Saved entries
════════════════
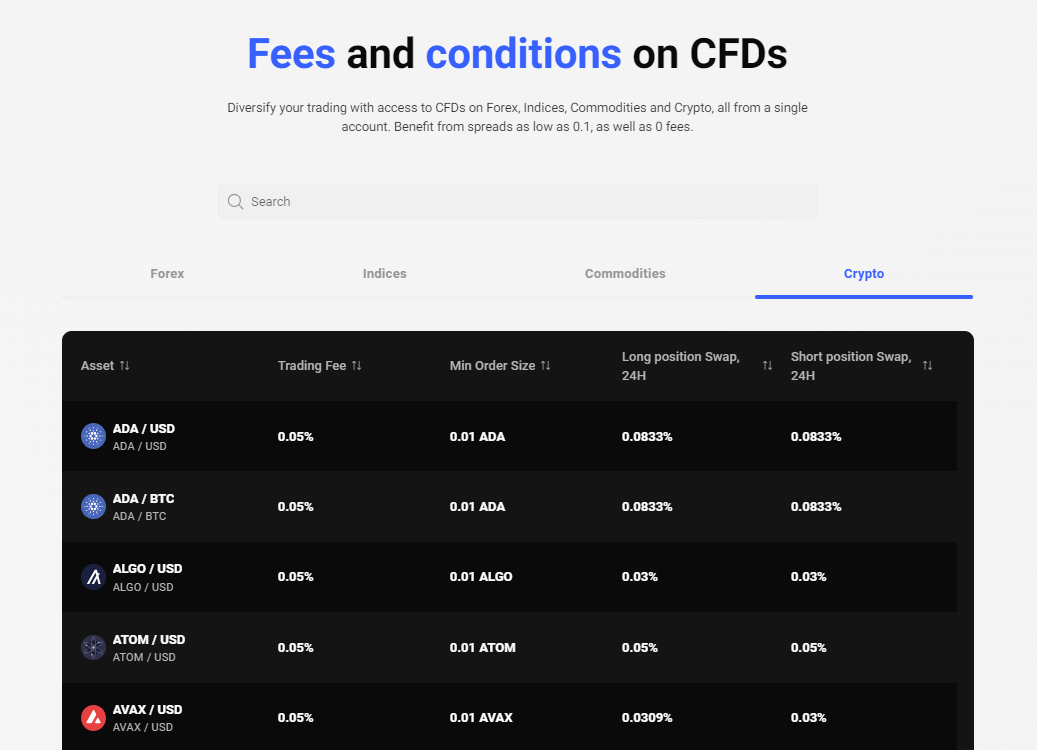Click the ADA / USD Cardano coin icon
This screenshot has width=1037, height=750.
point(93,436)
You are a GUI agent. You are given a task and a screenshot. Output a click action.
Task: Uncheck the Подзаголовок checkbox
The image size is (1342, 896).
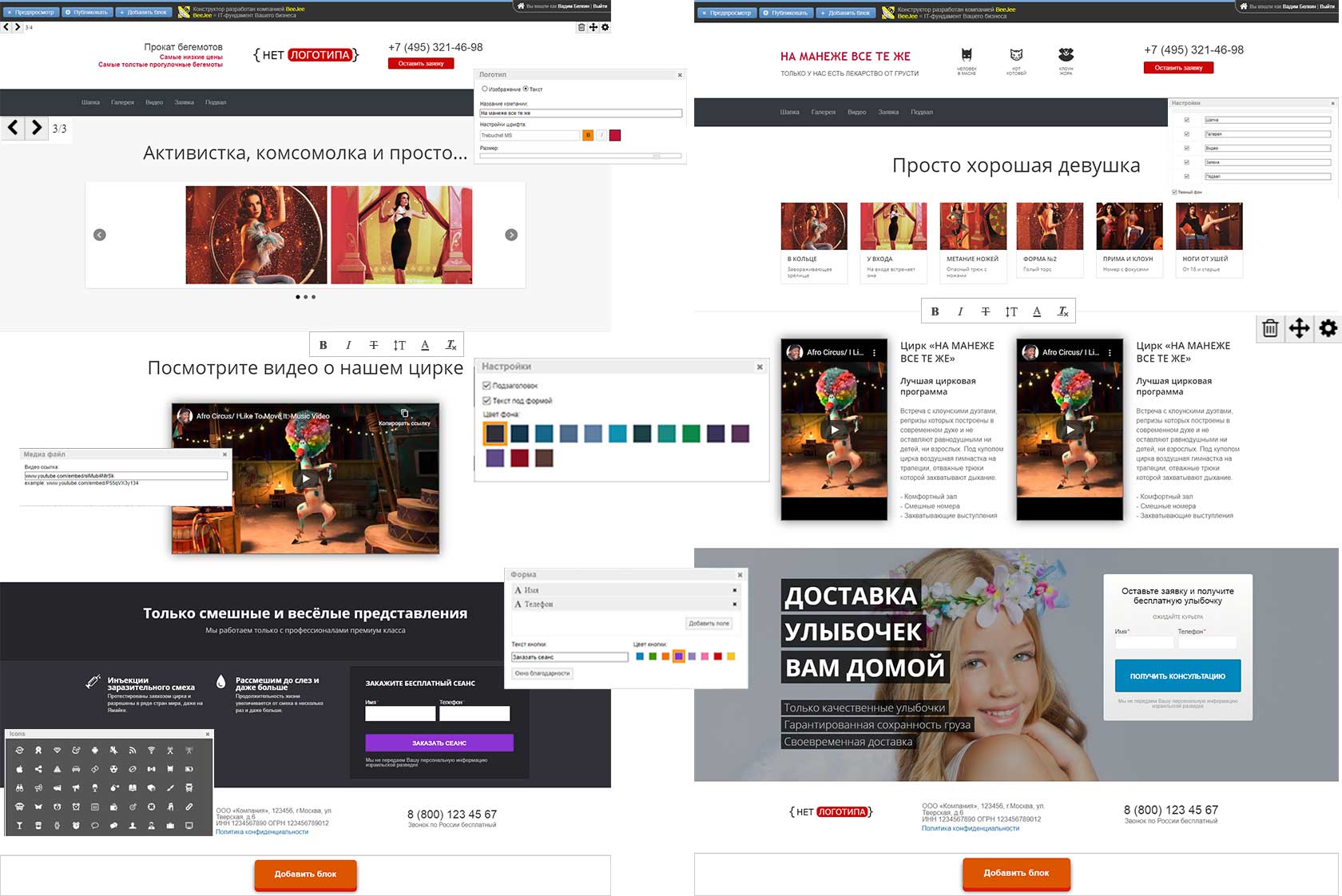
════════════════
PROMPT
Can you rewrite all of the data in Saved entries, changing "click action" to "tap action" and leaving everything else as it is? Leave the pictures out of your answer.

EXERCISE OUTPUT
Click the ADA / USD Cardano coin icon
This screenshot has width=1037, height=750.
point(93,436)
You are a GUI agent. You are given a task and a screenshot. Output a tap action.
Task: Uncheck the Подзаголовок checkbox
The image size is (1342, 896).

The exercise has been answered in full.